Open Thomas-Z opened 2 months ago
@Thomas-Z Thanks for the well written issue.
The first issue is with Timedelta decoding. If you remove the units
attribute the pipeline works. This indicates, that there is a regression in that part. I'll have a closer look the next days. One remark here, packed data can't be of type int64 (see https://cfconventions.org/Data/cf-conventions/cf-conventions-1.11/cf-conventions.html#packed-data).
The second issue is non-conforming CF attribute. scale_factor
should be of unpacked type (some floating point type). If you change it to floating point it works as intended.
The second issue is non-conforming CF attribute. scale_factor should be of unpacked type (some floating point type). If you change it to floating point it works as intended.

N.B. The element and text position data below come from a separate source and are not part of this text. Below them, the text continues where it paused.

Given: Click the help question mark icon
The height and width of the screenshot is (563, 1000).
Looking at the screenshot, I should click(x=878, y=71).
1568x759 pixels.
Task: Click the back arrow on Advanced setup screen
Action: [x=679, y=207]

We could cast and raise a warning. It should be OK to open a non-conforming file with xarray.
The first issue is with Timedelta decoding. If you remove the units attribute the pipeline works.
Not sure if it helps but keeping the unit and removing the fill_value makes it work too.
The second issue is non-conforming CF attribute.
scale_factor
should be of unpacked type (some floating point type). If you change it to floating point it works as intended.
Right, I was not aware of that.
Using 1000.0 as scale_factor
does work but changes the unpacked data type (to float) which is kind of disturbing to me but seems conform to the CF convention.
We could cast and raise a warning. It should be OK to open a non-conforming file with xarray.
In my example I can open the non-conforming file. I just cannot write a non-conforming file and this is maybe not a bad thing.
The first issue is with Timedelta decoding. If you remove the units attribute the pipeline works.
Not sure if it helps but keeping the unit and removing the fill_value makes it work too.
Yes, I would have thought so. The CF mask coder is only applied when _FillValue
is given. As the time decoding is after masking that leads to some issue in this case. We possibly need to special case time units in CF mask coder. But aren't we doing that already?
We could cast and raise a warning. It should be OK to open a non-conforming file with xarray.
In my example I can open the non-conforming file. I just cannot write a non-conforming file and this is maybe not a bad thing.
So, for the second case we already allow to read int64 packed into int8 (which is not CF conforming). But then it might be good to raise a more specific error on write, here (non conforming CF).
@Thomas-Z Is your issue related to #1621? Do you want your data converted to timedelta64 or keep the floating point representation?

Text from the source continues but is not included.